Iemanjá: A Rainha do Mar e Sua Jornada da África ao Brasil
Descubra a história completa de Iemanjá: origem na Nigéria, significado do nome, culto no Brasil, festas em Salvador e Rio de Janeiro, oferendas e curiosidades sobre a Rainha do Mar.

Iemanjá é, sem dúvida, uma das figuras mais fascinantes da espiritualidade brasileira. Não importa se você é devoto, curioso ou apenas alguém que já ouviu falar da Rainha do Mar em algum momento da vida — essa orixá carrega uma força simbólica que atravessa gerações e une pessoas de diferentes crenças em torno de um mesmo sentimento: a devoção.
Aqui no Brasil, ela é reverenciada por milhões de pessoas. Nas praias do Rio de Janeiro, nas areias do Rio Vermelho em Salvador, nos terreiros de Umbanda e nos candomblés espalhados por todo o país, a energia de Iemanjá está presente. Mas quem é, de fato, essa entidade tão poderosa? De onde ela veio? E por que conquistou tanto espaço na cultura popular?
O Significado Por Trás do Nome
O nome Iemanjá não surgiu aqui. Ele vem do idioma iorubá, falado por povos do sudoeste da Nigéria, e a forma original de se referir a essa divindade é Yemojá. A tradução da expressão é algo como "mãe cujos filhos são peixes" ou, de uma forma mais poética, "mãe dos filhos-peixes".
Essa imagem não é aleatória. Os peixes representam fertilidade, abundância e a capacidade de procriação em larga escala — características que sempre foram atribuídas a essa orixá. Ela é, em essência, a força maternal da natureza traduzida em forma de água.
Quem é Iemanjá na Tradição Africana
Na África, Iemanjá não era originalmente uma deusa do mar. Ela era cultuada como divindade de águas doces, ligada a rios e lagoas. Seu povo de origem, os Egbás, viviam em uma região entre as cidades sagradas de Ifé e Ibadan, na Nigéria, onde existia um rio que levava seu nome: o rio Yemojá.
Por volta do início do século XIX, guerras entre diferentes nações iorubás forçaram os Egbás a migrar para oeste, estabelecendo-se em Abeokutá. Como é impossível carregar um rio consigo durante uma migração, eles levaram apenas os objetos sagrados que representavam a presença da divindade. Na nova terra, encontraram o rio Ògùn e ali reestabeleceram o culto.
Curiosamente, esse rio Ògùn não tem nenhuma relação com o orixá Ogum, o guerreiro do ferro. É apenas uma coincidência de nomes.
Na África, Iemanjá é ainda hoje cultuada nessa região. O principal templo fica no bairro de Ibará, em Abeokutá, onde devotos realizam procissões anuais carregando estátuas de madeira e tambores, em um ritual que une fé, música e ancestralidade.
Como Iemanjá Chegou ao Brasil e Virou Rainha do Mar
A história de Iemanjá no Brasil começa com uma das tragédias mais escuras da humanidade: o tráfico de escravizados africanos. Entre os séculos XVI e XIX, milhões de africanos foram trazidos para o Brasil, e com eles vieram suas crenças, línguas, músicas e divindades.
Aqui, Iemanjá passou por uma transformação profunda. Longe dos rios da Nigéria, cercada pelo Oceano Atlântico e diante de uma costa imensa, a divindade das águas doces se tornou a Rainha do Mar. Essa mudança não foi apenas geográfica — foi simbólica. O mar passou a representar a fronteira entre a África e o Brasil, entre o passado e o presente, entre a dor da separação e a esperança de uma nova vida.

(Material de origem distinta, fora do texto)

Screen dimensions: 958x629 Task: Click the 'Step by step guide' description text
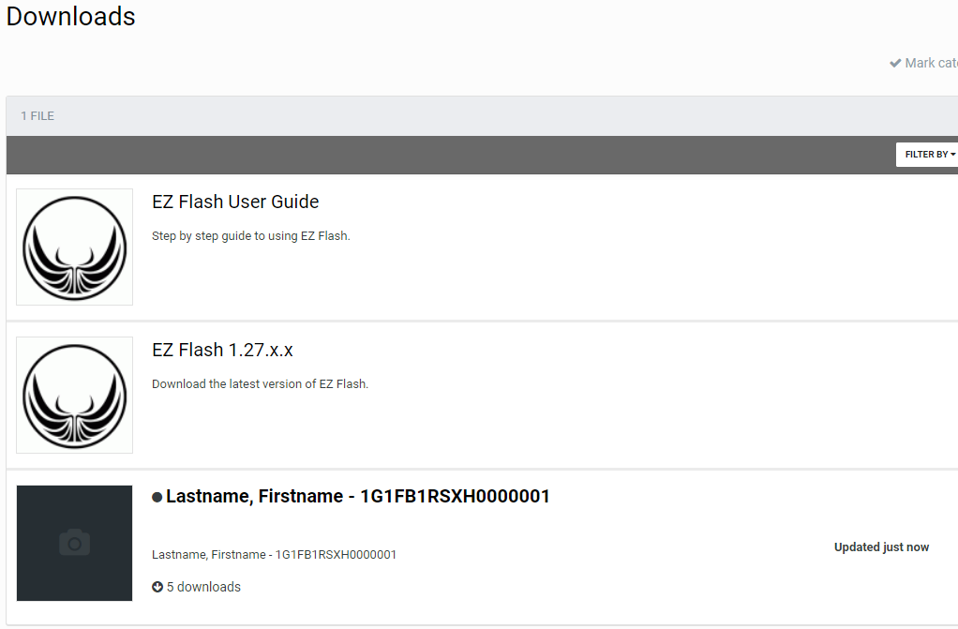click(250, 236)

O culto também se espalhou para além dos devotos iorubás. Africanos de outras etnias, trazidos de regiões diferentes, foram incorporando Iemanjá em suas próprias práticas espirituais. Isso tornou a orixá uma figura de unificação dentro da complexa tapeçaria religiosa brasileira.

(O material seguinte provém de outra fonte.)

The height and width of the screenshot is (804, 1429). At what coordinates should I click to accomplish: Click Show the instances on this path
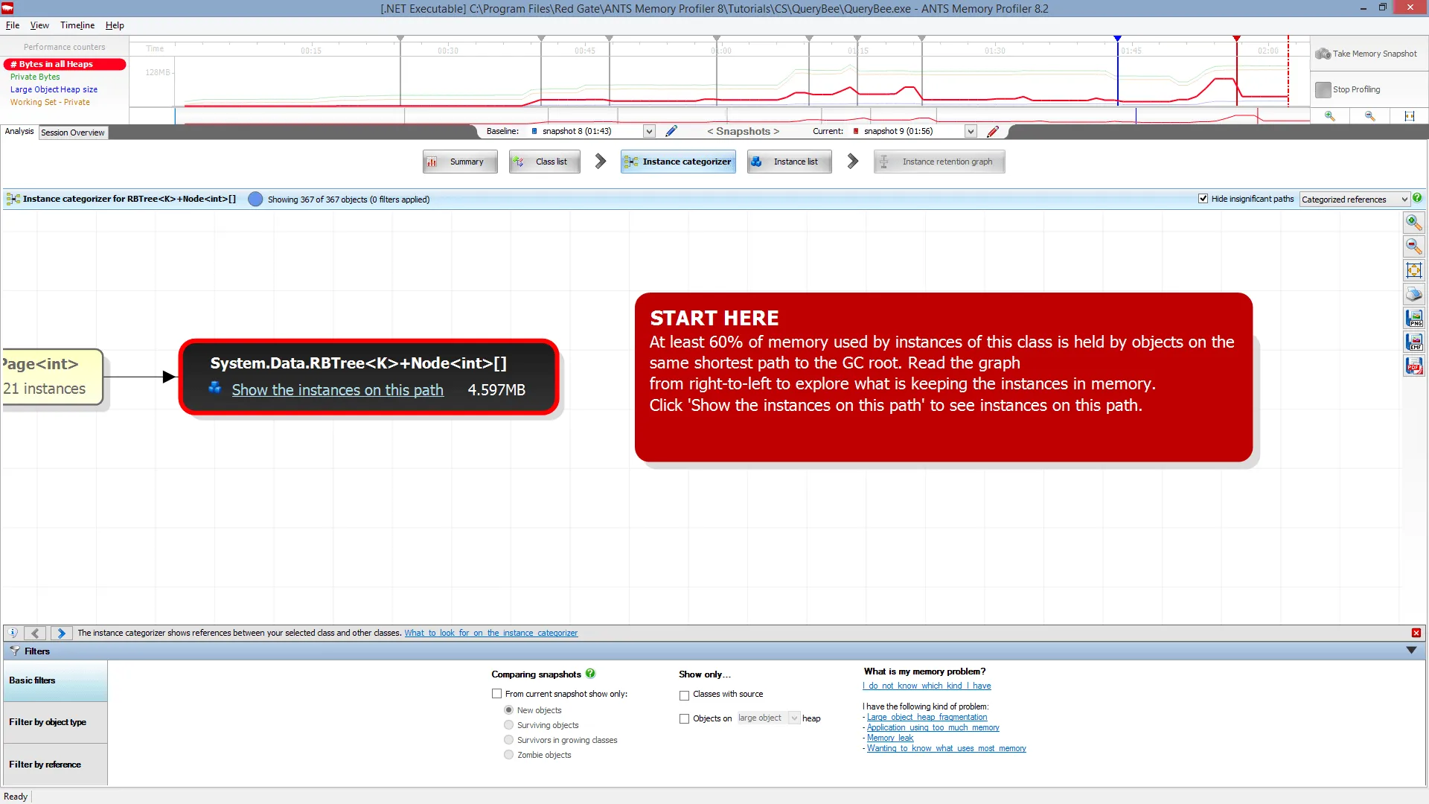(337, 389)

O Sincretismo: Como Iemanjá se Transformou em Nossa Senhora
Durante séculos, os cultos africanos foram proibidos e perseguidos no Brasil. Escravizados e seus descendentes eram obrigados a frequentar a igreja católica e adorar santos cristãos. Mas a fé africana era resistente.
A estratégia de sobrevivência foi brilhante: os devotos começaram a associar Iemanjá a diferentes imagens de Nossa Senhora. Assim, podiam continuar suas práticas religiosas sob a aparência do catolicismo.

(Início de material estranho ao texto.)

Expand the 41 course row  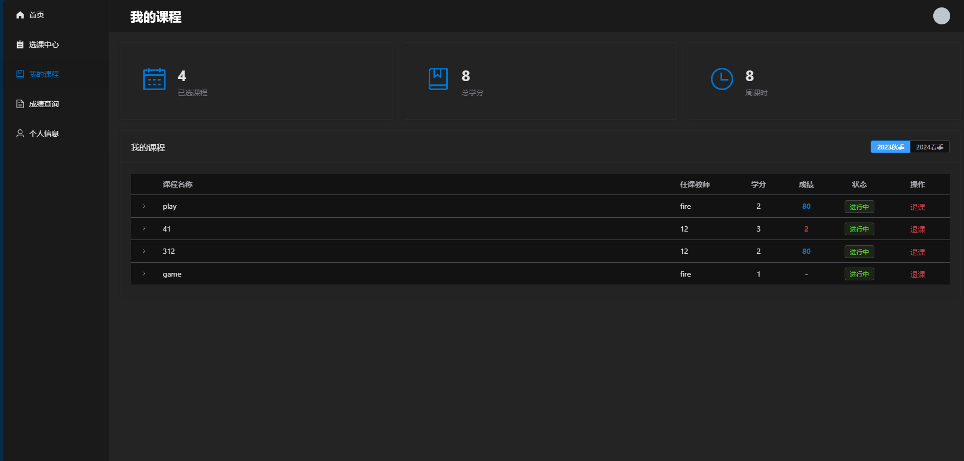pyautogui.click(x=144, y=229)
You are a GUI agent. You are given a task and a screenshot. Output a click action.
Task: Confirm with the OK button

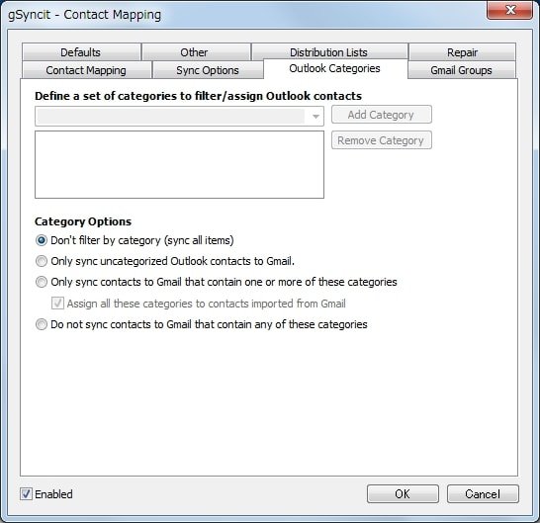pos(403,494)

A associação mais conhecida é com Nossa Senhora das Candeias, celebrada no dia 2 de fevereiro — que coincide com a principal festa de Iemanjá na Bahia. No Rio Grande do Sul, a conexão é com Nossa Senhora dos Navegantes, também comemorada em 2 de fevereiro. Em outras regiões, Iemanjá é associada à Nossa Senhora da Conceição (8 de dezembro), Nossa Senhora da Glória (15 de agosto) e até mesmo à própria Virgem Maria.
Essa sobreposição de imagens não foi apenas uma estratégia de resistência. Ela criou algo único: uma espiritualidade brasileira onde fronteiras entre religiões são permeáveis e onde muitos devotos, até hoje, rezam para Nossa Senhora pensando em Iemanjá, e vice-versa.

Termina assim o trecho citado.